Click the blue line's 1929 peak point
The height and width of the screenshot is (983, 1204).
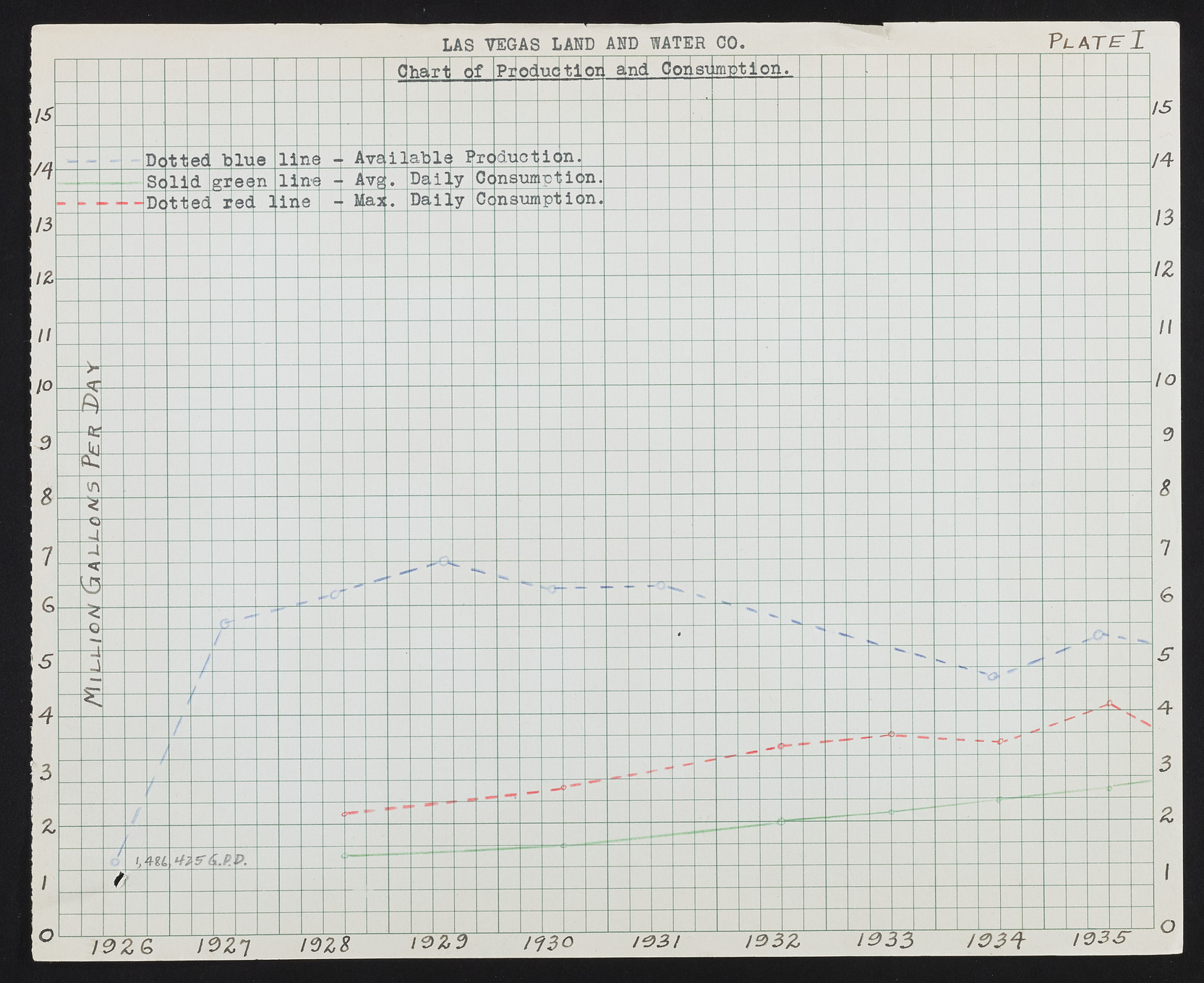click(444, 561)
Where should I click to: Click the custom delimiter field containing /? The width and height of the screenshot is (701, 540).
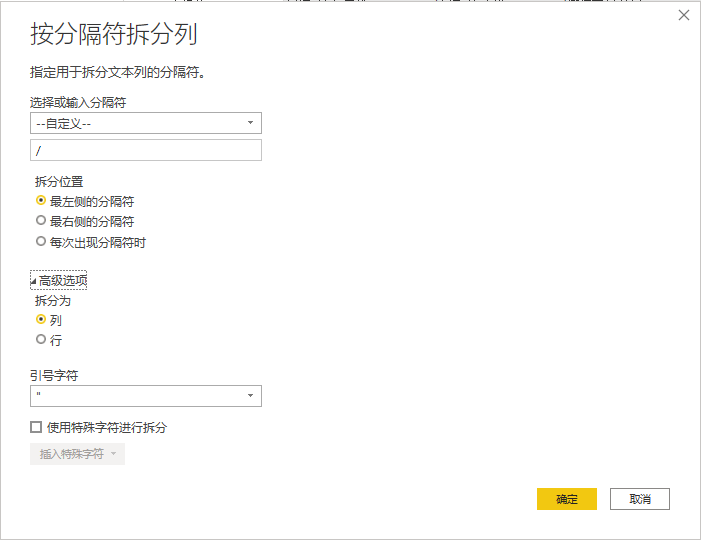146,150
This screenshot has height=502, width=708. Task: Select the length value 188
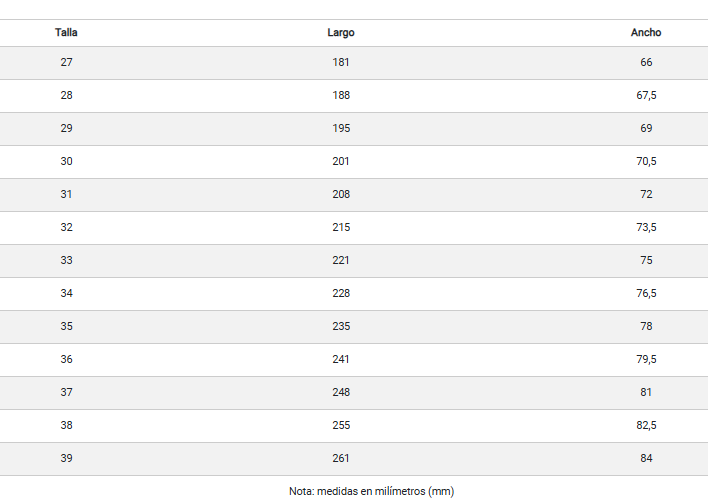341,95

○ ○ ○ ○ ○ ○ ○

Required action | Transcribe all lines above exactly, skipping pictures.

Answer space |
Click the blue line's 1929 peak point
The height and width of the screenshot is (983, 1204).
click(444, 561)
Where should I click to: Click the custom delimiter field containing /? The width and height of the screenshot is (701, 540).
146,150
This screenshot has height=502, width=708. Task: Select the length value 188
341,95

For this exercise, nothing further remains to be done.